Por fortuna y por sorpresa, desde otra cultura y otros tiempos, nos llega Mary Shelley con su libro Cervantes y Lope (ediciones Calambur, Barcelona) y, como hiciera con Frankenstein en lejanos glaciares, contribuye a resucitar al que hemos matado tantas veces y que, con doctas conferencias y mala conciencia, pretendemos enterrar de nuevo.
La excelente edición, extraída de las Literary Lives (1837) de Mary, corre a cargo del catedrático de la Universidad de Neuchâtel Antonio Sánchez Jiménez. No me justificaré, como él hace en su prólogo, por el trato familiar que me permito con la mujer que inspiró Remando al viento. Si algún día consiguiera compartir un sueño similar con Cervantes, también aludiría a él, llegado el caso, por su nombre de pila, como haría con fraternales compañeros de viaje, famosos o no, hombres o mujeres por igual.
No pretendo confrontar el libro de Mary Shelley con los múltiples y prestigiosos estudios que la vida de Cervantes ha suscitado. El propio traductor nos advierte de que la autora, con un dominio de idiomas excepcional, recurre y en ocasiones traduce a otros biógrafos que la preceden. Incluso utiliza un artículo de Coleridge publicado en la Quarterly Rewiew o citas de Milton, Bacon y Shakespeare.
Pero ¿acaso los más ilustres exegetas de Cervantes, desde Mayáns o W. H. Prescott a Astrana Marín, Martín de Riquer o Jean Canavaggio, entre otros biógrafos españoles y extranjeros, no han recurrido a lo ya dicho y escrito? ¿De dónde extrae sus deducciones caracterológicas, presuntamente desmitificadoras, Jorge García López en su reciente Figura en el tapiz si no de la lectura de textos y datos aportados por sus antecesores o el propio autor? ¿Cómo podría ser de otra manera sin jugar a la güija?

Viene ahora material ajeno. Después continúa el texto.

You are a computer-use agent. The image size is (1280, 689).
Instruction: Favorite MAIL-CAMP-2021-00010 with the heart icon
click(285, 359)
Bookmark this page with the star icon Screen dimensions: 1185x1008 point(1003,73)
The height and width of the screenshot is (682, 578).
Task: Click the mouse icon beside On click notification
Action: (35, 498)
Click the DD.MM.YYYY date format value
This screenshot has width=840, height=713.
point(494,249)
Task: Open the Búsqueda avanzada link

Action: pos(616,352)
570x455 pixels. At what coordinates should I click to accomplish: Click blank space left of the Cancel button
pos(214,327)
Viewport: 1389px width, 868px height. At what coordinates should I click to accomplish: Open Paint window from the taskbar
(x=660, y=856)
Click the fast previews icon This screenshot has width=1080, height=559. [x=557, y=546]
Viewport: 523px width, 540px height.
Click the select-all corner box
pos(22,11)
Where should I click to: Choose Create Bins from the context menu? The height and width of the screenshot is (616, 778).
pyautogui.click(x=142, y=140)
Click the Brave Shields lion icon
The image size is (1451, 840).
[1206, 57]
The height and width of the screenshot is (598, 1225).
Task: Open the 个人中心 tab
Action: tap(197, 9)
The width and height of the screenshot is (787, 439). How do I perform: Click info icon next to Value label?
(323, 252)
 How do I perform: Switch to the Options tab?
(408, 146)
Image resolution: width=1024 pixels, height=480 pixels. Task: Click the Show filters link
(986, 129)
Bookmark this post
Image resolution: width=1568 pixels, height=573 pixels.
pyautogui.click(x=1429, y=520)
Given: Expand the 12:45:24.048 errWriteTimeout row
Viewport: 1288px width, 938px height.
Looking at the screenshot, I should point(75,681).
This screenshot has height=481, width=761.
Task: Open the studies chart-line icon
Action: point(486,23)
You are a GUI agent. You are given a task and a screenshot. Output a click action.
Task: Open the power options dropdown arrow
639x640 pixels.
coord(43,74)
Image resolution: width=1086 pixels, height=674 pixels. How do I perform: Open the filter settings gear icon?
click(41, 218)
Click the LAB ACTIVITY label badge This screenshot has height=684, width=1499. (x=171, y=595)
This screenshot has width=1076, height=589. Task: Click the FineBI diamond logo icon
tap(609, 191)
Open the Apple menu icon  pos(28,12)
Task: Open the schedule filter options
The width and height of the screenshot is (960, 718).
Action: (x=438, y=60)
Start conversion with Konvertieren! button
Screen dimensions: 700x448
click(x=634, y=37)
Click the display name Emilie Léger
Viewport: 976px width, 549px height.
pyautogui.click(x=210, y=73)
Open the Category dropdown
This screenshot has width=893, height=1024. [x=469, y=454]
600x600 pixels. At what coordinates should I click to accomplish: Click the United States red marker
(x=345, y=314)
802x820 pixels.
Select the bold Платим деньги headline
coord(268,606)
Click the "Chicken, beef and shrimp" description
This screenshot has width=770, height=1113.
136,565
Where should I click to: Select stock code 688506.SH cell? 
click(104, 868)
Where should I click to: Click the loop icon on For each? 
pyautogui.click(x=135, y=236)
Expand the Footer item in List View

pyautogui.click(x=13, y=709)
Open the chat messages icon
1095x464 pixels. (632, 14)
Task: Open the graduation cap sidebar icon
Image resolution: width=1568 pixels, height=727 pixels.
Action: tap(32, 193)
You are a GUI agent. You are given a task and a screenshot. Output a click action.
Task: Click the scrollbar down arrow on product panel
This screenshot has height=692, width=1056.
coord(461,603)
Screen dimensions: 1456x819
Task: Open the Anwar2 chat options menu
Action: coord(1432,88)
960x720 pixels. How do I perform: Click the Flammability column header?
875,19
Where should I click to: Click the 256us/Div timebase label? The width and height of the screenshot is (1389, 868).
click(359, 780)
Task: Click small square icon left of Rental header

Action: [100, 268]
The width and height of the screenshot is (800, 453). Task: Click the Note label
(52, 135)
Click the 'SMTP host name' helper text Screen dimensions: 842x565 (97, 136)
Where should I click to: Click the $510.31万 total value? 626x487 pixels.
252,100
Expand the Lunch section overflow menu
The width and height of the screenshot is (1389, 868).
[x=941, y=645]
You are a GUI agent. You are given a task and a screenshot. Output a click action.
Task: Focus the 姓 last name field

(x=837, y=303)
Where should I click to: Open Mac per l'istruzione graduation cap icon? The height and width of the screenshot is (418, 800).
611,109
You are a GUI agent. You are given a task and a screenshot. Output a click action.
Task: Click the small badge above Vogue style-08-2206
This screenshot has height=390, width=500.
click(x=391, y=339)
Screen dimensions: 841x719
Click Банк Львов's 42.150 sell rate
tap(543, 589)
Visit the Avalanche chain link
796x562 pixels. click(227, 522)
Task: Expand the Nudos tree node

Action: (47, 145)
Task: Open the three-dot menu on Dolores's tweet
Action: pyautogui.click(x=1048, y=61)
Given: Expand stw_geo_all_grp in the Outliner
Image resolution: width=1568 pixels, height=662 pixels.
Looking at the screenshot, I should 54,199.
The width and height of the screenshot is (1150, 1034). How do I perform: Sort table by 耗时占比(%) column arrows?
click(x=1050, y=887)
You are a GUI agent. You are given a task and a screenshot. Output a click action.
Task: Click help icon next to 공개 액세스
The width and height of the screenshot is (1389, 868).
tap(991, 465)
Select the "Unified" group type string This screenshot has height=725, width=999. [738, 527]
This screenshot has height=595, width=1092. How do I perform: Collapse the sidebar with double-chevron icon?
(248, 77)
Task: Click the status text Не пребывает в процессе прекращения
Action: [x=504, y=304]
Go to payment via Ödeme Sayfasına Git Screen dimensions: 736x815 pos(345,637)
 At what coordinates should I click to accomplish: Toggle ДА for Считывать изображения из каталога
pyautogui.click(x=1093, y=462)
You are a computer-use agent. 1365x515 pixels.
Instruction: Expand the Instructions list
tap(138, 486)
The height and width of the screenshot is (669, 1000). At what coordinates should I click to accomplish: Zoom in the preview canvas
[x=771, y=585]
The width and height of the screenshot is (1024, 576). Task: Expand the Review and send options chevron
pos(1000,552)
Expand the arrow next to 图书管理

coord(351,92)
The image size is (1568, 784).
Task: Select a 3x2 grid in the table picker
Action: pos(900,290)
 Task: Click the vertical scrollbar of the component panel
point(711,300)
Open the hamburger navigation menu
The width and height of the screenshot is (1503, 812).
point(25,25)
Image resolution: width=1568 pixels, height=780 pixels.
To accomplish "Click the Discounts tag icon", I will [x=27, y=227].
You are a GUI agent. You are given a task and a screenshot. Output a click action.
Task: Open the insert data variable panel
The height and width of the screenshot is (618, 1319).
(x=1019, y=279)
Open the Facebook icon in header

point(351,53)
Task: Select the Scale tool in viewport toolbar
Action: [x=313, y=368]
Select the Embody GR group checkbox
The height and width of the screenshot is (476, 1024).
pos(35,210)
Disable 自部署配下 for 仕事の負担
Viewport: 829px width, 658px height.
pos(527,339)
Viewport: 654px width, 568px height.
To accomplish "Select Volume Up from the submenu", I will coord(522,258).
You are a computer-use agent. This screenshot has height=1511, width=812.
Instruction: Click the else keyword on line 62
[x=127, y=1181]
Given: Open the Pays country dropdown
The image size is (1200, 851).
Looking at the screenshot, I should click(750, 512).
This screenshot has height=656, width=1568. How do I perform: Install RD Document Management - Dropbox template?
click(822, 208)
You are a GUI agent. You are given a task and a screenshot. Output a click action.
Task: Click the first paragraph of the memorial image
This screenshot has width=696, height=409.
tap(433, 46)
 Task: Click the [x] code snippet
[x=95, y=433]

En su día, Mary Shelley ya nos advierte de que no existe más retrato fidedigno que la descripción que el propio autor hace de sí mismo, y nos informa de que el traslado del convento por las monjas trinitarias borró todo rastro, lápida o inscripción, de la sepultura de Cervantes.
Lo asombroso es que una escritora inglesa de ficción escriba, dos siglos atrás, una semblanza erudita y contrastada de Cervantes y nos recuerde sin ambages que “ni siquiera Shakespeare goza de una reputación tan universal”.
Según Manuel Azaña, en sus comentarios sobre el Quijote, hemos arribado al punto en el que se borren los accidentes de lugar y tiempo y nos remitamos a la cita cervantina, puesta en boca de uno de sus personajes:
“Si mi fue tornase a es,
sin esperar más será,
o viniese el tiempo ya
de lo que será después”.
Galimatías que remedaría con un rotundo:
“Leedme más y jugad menos a las tabas con mis huesos”.
Gonzalo Suárez es escritor y cineasta. Su último libro es Con el cielo a cuestas (Random House).